## TASK PROMPT:
Since the copy must match the original, write out each record word for word, skipping only the pictures.
BEGIN DATA EXTRACTS
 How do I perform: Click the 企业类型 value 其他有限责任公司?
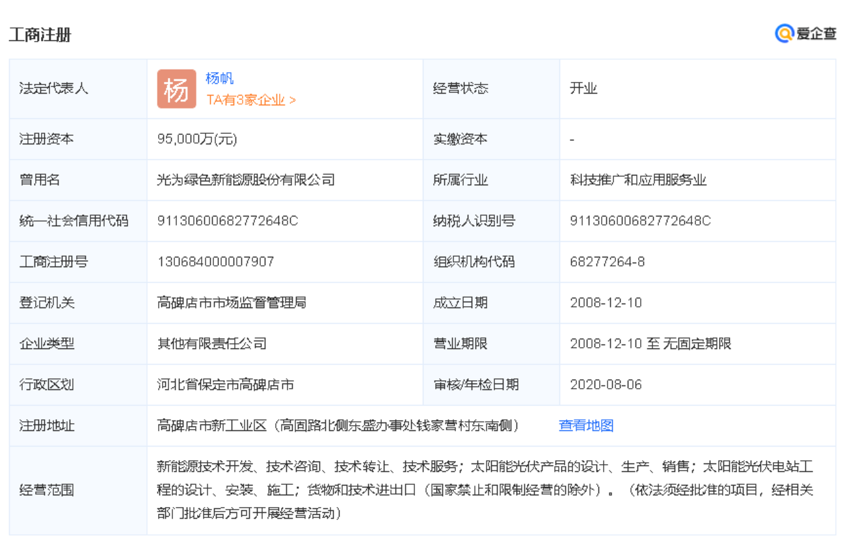[212, 344]
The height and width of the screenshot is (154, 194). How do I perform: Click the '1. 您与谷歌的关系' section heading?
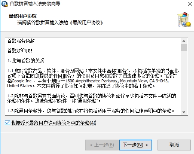(x=26, y=61)
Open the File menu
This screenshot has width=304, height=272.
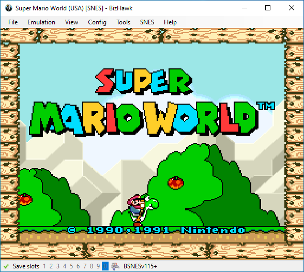(x=13, y=22)
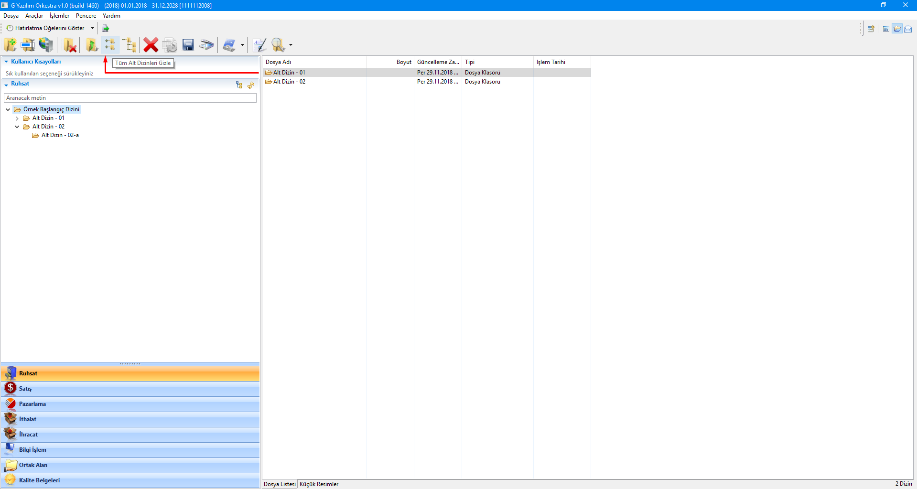917x489 pixels.
Task: Click the blue floppy disk save icon
Action: (x=188, y=45)
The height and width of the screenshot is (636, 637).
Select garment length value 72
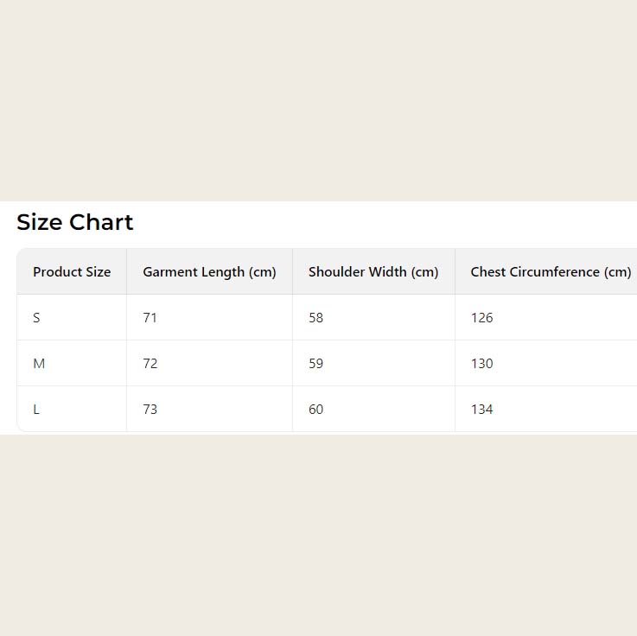(150, 364)
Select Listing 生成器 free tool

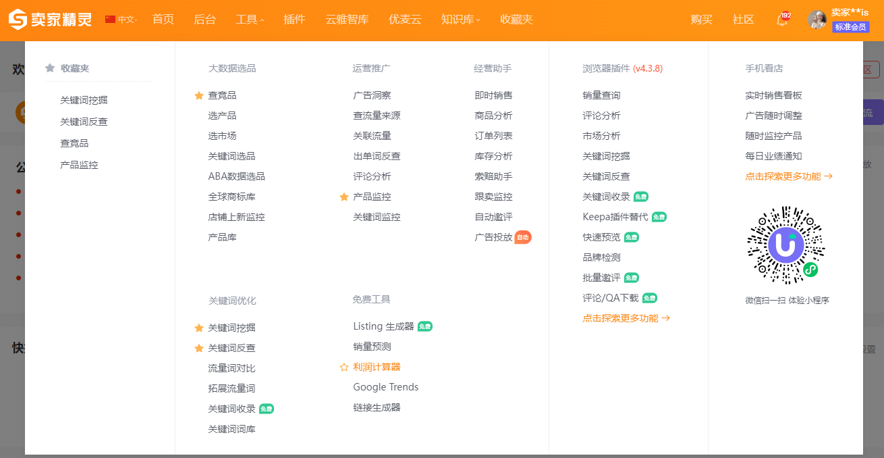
END DATA EXTRACTS
## YOUR SOLUTION:
 How do I perform: Click the 企业类型 value 其他有限责任公司?
[212, 344]
The height and width of the screenshot is (154, 194). How do I perform: Click the '1. 您与谷歌的关系' section heading?
(x=26, y=61)
Open the File menu
This screenshot has width=304, height=272.
(x=13, y=22)
917x489 pixels.
Task: Click the blue floppy disk save icon
Action: (x=188, y=45)
The height and width of the screenshot is (636, 637).
Select garment length value 72
(150, 364)
Select Listing 生成器 free tool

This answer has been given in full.